Staying balanced…with your health

Making a lot of money is just part of a satisfying life. While it’s true that my main goal on this website is to help you to increase your earnings and net worth, that doesn’t mean that I think that being rich is the answer to all of life’s problems.

That’s why you need to find balance in your life, especially as you start to reach higher levels of success. I have already mentioned the importance of not neglecting your family, so let me talk a little about not neglecting your health.

Most of what I teach you can be done with a computer, internet access, and a telephone. However, that doesn’t mean that spending eight hours a day in a chair is good for you. In fact, some studies suggest that a desk job might be linked to a multitude of health problems!

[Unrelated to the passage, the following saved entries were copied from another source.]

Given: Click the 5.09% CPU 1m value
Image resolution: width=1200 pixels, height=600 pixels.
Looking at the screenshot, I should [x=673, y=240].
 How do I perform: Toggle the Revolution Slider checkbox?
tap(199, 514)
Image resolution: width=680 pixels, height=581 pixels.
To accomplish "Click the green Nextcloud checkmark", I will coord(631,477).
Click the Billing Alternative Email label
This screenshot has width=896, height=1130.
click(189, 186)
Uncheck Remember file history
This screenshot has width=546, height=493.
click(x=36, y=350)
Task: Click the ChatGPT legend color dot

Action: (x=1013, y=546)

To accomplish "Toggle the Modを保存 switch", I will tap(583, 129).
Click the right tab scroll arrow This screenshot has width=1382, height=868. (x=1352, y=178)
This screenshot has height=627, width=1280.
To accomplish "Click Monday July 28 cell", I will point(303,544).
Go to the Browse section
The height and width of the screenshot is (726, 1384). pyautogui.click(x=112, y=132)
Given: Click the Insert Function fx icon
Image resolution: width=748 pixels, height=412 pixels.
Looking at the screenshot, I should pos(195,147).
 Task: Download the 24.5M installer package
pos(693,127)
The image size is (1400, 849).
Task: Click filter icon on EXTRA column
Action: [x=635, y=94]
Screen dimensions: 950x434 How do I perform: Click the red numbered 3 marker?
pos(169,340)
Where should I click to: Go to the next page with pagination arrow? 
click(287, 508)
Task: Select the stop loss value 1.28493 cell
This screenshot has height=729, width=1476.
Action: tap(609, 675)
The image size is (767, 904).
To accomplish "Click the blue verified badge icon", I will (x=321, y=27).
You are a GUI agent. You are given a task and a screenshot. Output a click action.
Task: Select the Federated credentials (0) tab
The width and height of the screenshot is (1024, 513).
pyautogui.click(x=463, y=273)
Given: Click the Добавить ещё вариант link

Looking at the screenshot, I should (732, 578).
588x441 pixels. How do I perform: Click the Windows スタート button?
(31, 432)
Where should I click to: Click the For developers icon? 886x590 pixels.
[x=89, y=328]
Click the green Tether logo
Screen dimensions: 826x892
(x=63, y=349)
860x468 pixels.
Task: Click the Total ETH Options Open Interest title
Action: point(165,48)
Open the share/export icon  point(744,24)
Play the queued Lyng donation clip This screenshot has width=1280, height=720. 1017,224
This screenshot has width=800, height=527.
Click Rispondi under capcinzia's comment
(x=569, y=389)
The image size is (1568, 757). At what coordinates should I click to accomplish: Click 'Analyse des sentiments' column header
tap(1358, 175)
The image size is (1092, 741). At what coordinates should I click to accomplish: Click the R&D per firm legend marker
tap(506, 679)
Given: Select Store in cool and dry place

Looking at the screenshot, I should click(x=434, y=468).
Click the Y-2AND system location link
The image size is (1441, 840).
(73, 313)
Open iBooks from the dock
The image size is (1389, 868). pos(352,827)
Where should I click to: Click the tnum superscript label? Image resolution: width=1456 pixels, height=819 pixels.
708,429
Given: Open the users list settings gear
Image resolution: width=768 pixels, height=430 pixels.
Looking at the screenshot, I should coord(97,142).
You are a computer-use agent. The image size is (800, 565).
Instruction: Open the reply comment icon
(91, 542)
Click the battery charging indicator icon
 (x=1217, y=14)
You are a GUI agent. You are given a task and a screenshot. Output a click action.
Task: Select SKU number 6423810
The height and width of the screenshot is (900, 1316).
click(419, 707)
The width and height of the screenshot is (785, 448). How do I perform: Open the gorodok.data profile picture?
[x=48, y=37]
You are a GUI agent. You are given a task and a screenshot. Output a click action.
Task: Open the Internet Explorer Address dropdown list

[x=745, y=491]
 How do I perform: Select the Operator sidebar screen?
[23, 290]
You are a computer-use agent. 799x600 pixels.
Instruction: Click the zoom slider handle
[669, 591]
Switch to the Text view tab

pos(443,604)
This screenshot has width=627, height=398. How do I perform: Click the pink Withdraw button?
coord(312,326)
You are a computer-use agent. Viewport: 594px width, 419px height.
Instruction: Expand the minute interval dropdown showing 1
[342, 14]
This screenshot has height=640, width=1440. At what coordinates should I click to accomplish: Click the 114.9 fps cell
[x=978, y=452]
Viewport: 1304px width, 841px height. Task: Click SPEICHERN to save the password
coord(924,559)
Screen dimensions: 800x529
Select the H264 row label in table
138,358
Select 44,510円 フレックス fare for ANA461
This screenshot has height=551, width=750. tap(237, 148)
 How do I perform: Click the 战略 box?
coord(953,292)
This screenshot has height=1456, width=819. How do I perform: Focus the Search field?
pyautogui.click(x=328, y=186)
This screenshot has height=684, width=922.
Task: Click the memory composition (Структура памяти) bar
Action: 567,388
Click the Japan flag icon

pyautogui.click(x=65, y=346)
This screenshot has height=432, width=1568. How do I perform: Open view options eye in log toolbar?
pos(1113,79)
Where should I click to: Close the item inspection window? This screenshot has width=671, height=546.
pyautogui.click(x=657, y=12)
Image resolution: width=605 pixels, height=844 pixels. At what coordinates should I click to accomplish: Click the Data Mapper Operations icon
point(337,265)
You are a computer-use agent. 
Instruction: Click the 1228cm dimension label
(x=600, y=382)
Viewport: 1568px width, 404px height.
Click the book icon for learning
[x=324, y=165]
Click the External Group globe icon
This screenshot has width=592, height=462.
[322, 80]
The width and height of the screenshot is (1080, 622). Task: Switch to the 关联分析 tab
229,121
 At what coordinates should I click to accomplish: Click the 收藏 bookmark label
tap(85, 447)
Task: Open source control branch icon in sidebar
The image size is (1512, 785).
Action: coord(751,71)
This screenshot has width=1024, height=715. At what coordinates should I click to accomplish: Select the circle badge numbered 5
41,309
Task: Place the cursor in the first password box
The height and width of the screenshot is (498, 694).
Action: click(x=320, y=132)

Aside from using standing desk or changing the way you sit, how can you care for your health?

Eat right and get moving!

I won’t go into too many details about diet here – you know what you should be eating: more vegetables and fewer starches and breads. But did you know how much exercise the average adult should be getting every week?

According to the CDC:

Adults need at least 2 hours and 30 minutes (150 minutes) of moderate-intensity aerobic activity (i.e., brisk walking) every week and muscle-strengthening activities on 2 or more days a week that work all major muscle groups (legs, hips, back, abdomen, chest, shoulders, and arms)

OR

1 hour and 15 minutes (75 minutes) of vigorous-intensity aerobic activity (i.e., jogging or running) every week and muscle-strengthening activities on 2 or more days a week that work all major muscle groups (legs, hips, back, abdomen, chest, shoulders, and arms).

OR

an equivalent mix of moderate- and vigorous-intensity aerobic activity and muscle-strengthening activities on 2 or more days a week that work all major muscle groups (legs, hips, back, abdomen, chest, shoulders, and arms).

How are you measuring up?

If we are honest, most of us could probably stand to improve at least a little bit. But don’t feel like you will never reach that goal of 150 minutes – the CDC says that you can start small and even break that number up into smaller increments of 10 minutes. Take a walk during your lunch break, have a walk and talk meeting in the hallways, or consider a gym membership if your company or budget provides for it.

I want you to be successful for a long time, and caring for your health is one piece of the puzzle.